Sonographers should follow a standard imaging protocol. A complete evaluation includes B- mode, spectral Doppler analysis, and color Doppler imaging of all accessible portions of the upper extremity arteries. Bilateral evaluations are essential for a complete evaluation; however, studies may be unilateral or limited based on laboratory-specific protocols.
During each examination, the sonographer or examiner should:
- Observe the sonographic characteristics of normal and abnormal tissues, structures, and blood flow to allow the necessary adjustment for optimizing exam quality.
- Assess and monitor the patient’s physical and mental status, allowing modifications to the procedure plan according to the patient’s clinical status.

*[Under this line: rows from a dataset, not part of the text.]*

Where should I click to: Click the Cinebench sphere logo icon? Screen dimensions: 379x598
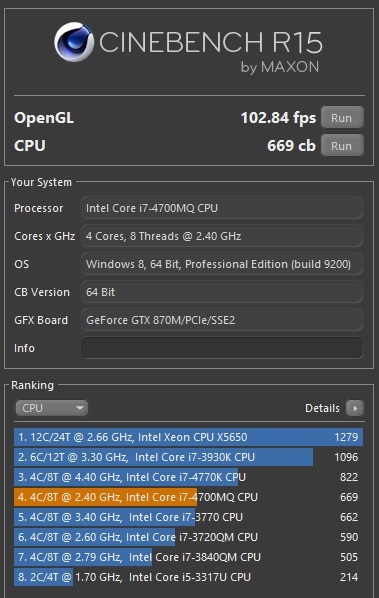74,42
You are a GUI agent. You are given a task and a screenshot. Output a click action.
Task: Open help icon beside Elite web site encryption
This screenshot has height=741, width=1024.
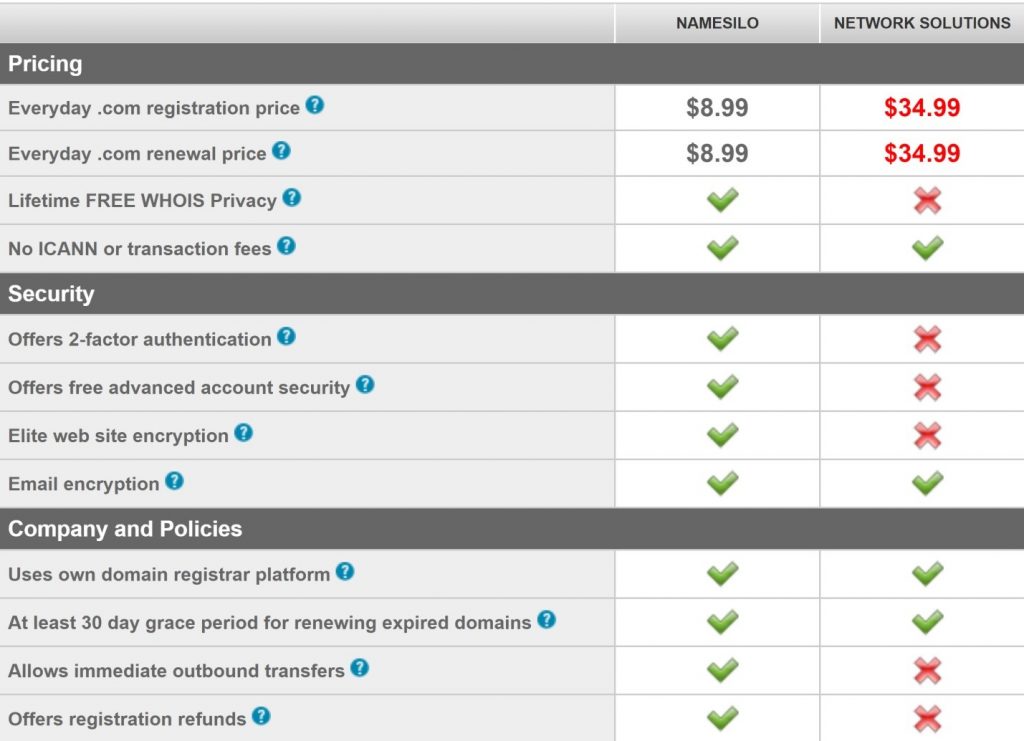(x=243, y=433)
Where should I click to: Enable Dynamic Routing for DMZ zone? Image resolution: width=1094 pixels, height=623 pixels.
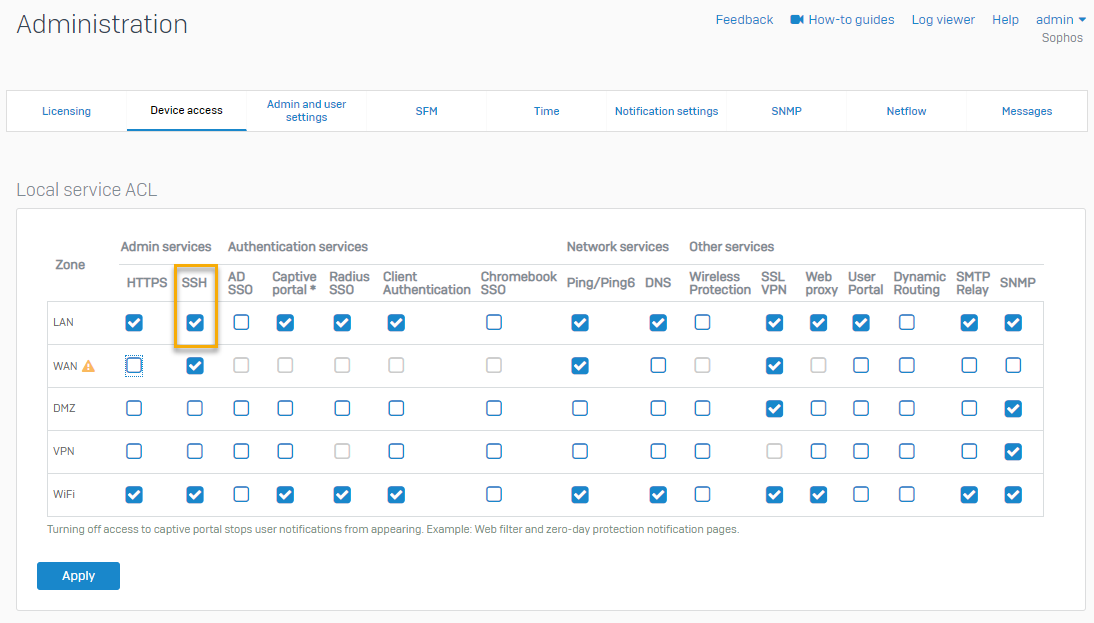pos(906,408)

- Analyze sonographic findings to ensure that sufficient data are provided to the physician to direct patient management and render a final diagnosis.
If not contraindicated, bilateral systolic brachial pressures should be documented to assess symmetry.
B-Mode and color Doppler imaging of the upper extremity arteries should be performed in a longitudinal plane. Transverse imaging may be helpful. Longitudinal grayscale and color Doppler images should be documented for each normal arterial segment and in areas of stenosis, previous interventions, or other abnormalities. Color Doppler is used to localize areas of flow disturbance and stenosis. Power Doppler is useful to confirm possible vessel occlusion or low flow states.
Longitudinal B-mode and/or color Doppler images should include the following:
- Subclavian artery
- Axillary artery
- Brachial artery
- Radial and ulnar arteries
- Innominate artery (when indicated by facility protocol or based on findings)
- Areas of previous intervention (angioplasty, stenting)
- Bypass graft(s), when present, including anastomoses
Doppler spectral analysis is used to quantify disease severity. Spectral Doppler waveforms should be obtained in a longitudinal plane at an angle of 60° and parallel to the direction of the blood flow/vessel walls. Maintain Doppler angles between 45° to 60° whenever possible. Avoid angles greater than 60°.
Peak systolic velocities should be documented for each normal arterial segment and in areas of stenosis, previous intervention or other abnormality. Spectral Doppler waveforms and velocity measurements should be obtained 1 to 4 cm proximal to, within and distal to the suspected stenosis, obstruction, or in areas of previous intervention.
Spectral Doppler waveforms and velocity measures should include:
- Subclavian artery
- Axillary artery
- Brachial artery
- Radial and Ulnar arteries
- Innominate artery (when indicated by facility protocol or based on findings)
- Areas of previous intervention (angioplasty, stenting)
- Bypass graft(s) when present, should include the following:
- Inflow and outflow arteries
- Proximal and distal anastomosis
- Proximal, mid, and distal graft
Abnormalities requiring further examination and additional images when present:
- Areas of stenosis: Pre-stenosis, at stenotic site, and post-stenotic turbulence. Peak systolic velocity ratio (VR) is used to determine if the lesion is hemodynamically significant. The PSV ratio is obtained by taking the PSV at the area of stenosis and dividing by the PSV in the normal segment proximal to the stenosis.
- Areas of an aneurysm: Obtain outer wall to outer wall diameter measurements and spectral Doppler velocities proximal to, within and distal to the aneurysm. Subclavian artery aneurysm may be difficult to obtain due to its proximity to the clavicle. Document when mural thrombus is present.
- In the presence of a brachial pressure difference greater than 20 mmHg: the ipsilateral vertebral artery should be evaluated for direction of flow when vertebral-to-subclavian steal is suspected.
- In the presence of other surgical interventions (angioplasty or stents): evaluate the proximal inflow artery, endovascular segment and distal artery.